Gene Regulatory Networks for Development

This course introduces the concepts of Gene regulatory networks (GRNs), and teaches experimental and computational methods used to study them, through highly interactive lectures, discussions, group projects, and practical tutorials.

Course date: TBD
Application due date: TBD

The Gene Regulatory Networks course is on hiatus with an expected return in 2023.
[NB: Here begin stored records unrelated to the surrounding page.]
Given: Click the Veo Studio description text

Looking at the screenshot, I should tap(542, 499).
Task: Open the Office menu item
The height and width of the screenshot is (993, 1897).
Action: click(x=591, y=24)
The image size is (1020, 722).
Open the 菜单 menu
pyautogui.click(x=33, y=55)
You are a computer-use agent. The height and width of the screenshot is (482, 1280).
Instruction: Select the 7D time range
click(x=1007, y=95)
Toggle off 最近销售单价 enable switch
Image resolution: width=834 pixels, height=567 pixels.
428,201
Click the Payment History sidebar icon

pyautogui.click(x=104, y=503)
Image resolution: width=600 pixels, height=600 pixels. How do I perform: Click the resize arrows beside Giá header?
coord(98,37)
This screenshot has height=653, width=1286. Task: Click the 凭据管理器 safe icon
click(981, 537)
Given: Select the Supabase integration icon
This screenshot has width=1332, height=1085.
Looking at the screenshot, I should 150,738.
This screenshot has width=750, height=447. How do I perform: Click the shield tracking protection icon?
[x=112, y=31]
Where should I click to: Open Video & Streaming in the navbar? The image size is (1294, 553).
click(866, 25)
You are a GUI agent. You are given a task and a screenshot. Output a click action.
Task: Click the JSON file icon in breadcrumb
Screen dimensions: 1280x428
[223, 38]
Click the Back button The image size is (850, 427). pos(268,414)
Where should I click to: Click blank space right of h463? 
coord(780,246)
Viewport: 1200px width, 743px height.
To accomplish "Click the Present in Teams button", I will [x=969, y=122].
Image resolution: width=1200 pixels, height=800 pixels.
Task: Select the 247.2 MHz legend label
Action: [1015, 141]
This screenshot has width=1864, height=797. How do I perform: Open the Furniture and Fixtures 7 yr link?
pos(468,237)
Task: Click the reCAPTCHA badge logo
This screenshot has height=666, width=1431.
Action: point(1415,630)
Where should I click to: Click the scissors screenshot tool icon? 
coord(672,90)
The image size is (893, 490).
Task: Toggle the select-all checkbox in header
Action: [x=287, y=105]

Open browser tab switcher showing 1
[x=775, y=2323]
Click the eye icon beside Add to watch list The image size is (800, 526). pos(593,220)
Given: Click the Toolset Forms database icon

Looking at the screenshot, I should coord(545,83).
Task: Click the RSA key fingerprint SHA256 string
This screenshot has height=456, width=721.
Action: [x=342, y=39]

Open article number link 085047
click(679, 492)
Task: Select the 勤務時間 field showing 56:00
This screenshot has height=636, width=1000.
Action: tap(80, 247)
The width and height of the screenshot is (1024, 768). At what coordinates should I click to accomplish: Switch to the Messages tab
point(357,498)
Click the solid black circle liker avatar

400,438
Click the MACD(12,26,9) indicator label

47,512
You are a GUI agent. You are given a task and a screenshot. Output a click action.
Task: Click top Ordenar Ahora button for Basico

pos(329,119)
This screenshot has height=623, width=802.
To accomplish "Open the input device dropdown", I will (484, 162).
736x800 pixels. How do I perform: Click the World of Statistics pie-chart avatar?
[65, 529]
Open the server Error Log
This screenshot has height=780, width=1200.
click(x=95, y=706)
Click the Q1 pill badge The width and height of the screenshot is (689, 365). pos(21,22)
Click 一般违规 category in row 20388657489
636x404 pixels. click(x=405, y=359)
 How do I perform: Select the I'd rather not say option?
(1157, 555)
Directors: Scott Barolo, University of Michigan; and Isabelle Peter, California Institute of Technology

Course Description

Gene regulatory networks (GRNs) are key to the genomic control of development in animals and plants. To study GRNs requires insights from various research fields, including systems biology, developmental and evolutionary biology, as well as functional genomics, and provides an integrative approach to fundamental research questions in biology. This course introduces the concepts of GRNs, and teaches experimental and computational methods used to study them, through highly interactive lectures, discussions, group projects, and practical tutorials. We will cover a broad range of topics, including transcriptional control systems, the structural organization of hierarchical networks, developmental functions of GRN circuit modules, GRN evolution, and computational modeling using BioTapestry as well as Boolean and quantitative mathematical approaches. Students will learn how to generate GRN models based on data extracted from the literature, and will generate computational models to analyze dynamic circuit behavior. We will present and discuss a broad range of experimental approaches and how they are effectively used for studying gene regulation and developmental GRNs. Examples of experimentally solved developmental GRNs from a variety of organisms, such as flies, sea urchins, frogs, chicken, and mice, will be explored. Students are encouraged to share their research projects in a poster session, and to discuss with course faculty how to apply the approaches taught in the course to their own research questions. The course is intended for advanced graduate students, postdoctoral scholars, and faculty.